Most procedures in the operating room include administering general anesthesia, which requires patient intubation with single-use laryngoscopes. After about five minutes of use, the laryngoscope is discarded and sent to incineration. Funded by the Campus as a Living Lab program, medical student and Hopkins graduate, Melanie Alfonzo Horowitz, aims to divert this waste to a recycling program at Johns Hopkins Hospital (JHH) operating rooms.

Melanie Alfonzo Horowitz

Studies claim that if the US healthcare system were its own country, it would be the 13th largest global greenhouse-gas emitter. Alfonzo Horowitz has always been passionate about sustainability and faces cognitive dissonance about going into such a wasteful field. The act of treating patients generates waste and pollution, contributing to worsening environmental issues and injustice, causing more harm and producing more patients. To work on “stopping the perpetual cycle,” Alfonzo Horowitz has partnered with Dr. Nick Dalesio from pediatric anesthesiology, Moriah Barr in JHH facilities, and Sharps Medical Waste Services to set up a system of recycling laryngoscopes that does not affect surgery efficiency. She has used the grant to eliminate any cost obstacle that would pose a barrier towards hospital administration approval.

“We currently operate in all pediatric operating rooms and thirty other adult operating rooms distributed across the third and fifth floors of Zayed and Weinberg buildings. Each month we collect up to 20kg in airway equipment that has been diverted from incineration to recycling,” Alfonzo Horowitz reports.

When asked about the unique barriers associated with introducing sustainability projects in a medical environment, she described the “why change it if it’s not broken” mentality and the lack of awareness of the industry’s negative impact, adding that sustainability was a minor part of the medical school curriculum. In exploring the conversion of disposable medical equipment to reusable equipment, “there’s a question of safety, efficiency, and financial cost,” and “more research needs to be funded on the infection risk of reusable equipment, which is an underfunded area since it’s not directly related to patient care.” Overcoming these barriers will take collaboration with many different stakeholders on both the medical and administrative sides.

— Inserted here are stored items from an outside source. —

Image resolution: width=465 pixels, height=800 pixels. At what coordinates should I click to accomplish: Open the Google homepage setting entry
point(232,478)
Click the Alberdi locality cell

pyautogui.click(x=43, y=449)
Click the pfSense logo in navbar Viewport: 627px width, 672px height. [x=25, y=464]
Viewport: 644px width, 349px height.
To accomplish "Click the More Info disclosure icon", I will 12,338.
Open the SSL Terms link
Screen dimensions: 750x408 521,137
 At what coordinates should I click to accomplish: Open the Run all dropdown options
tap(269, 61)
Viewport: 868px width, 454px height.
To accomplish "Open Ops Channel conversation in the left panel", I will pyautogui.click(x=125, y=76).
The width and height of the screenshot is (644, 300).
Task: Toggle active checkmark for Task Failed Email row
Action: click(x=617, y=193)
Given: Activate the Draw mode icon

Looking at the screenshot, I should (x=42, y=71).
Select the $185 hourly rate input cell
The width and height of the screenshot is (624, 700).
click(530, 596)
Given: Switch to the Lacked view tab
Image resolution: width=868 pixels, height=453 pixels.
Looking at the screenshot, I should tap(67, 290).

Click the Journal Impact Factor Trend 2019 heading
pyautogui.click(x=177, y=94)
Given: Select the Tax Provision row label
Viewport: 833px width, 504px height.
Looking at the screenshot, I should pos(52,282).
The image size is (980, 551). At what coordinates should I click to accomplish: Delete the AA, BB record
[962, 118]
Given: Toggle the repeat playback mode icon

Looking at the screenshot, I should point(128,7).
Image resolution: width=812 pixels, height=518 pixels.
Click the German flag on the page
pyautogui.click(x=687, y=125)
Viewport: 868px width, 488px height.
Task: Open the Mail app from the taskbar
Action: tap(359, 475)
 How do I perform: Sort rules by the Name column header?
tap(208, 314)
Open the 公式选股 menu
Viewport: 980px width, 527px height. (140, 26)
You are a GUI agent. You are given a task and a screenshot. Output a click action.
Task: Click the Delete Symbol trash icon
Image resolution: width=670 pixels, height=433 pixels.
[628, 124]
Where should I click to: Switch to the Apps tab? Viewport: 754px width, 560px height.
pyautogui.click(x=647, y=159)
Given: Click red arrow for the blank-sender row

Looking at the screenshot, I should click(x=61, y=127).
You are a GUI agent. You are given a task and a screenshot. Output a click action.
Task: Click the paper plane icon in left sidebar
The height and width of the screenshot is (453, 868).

While waste is currently being diverted, Alfonzo Horowitz’s long-term goal is to transition towards reusable laryngoscopes and other medical equipment to eliminate that source of waste entirely.

Along with this bringing change, hopefully seeing how much we’ve collected can show others how much waste is being generated and then motivate waste audits. This is especially important in operating rooms, as some data show they contribute up to 70% of hospital waste.

Melanie Alfonzo Horowitz

She hopes the data collected from this project will motivate the Hopkins healthcare system to be more willing to compromise and aims to spark conversations to implement long-lasting change throughout the hospital.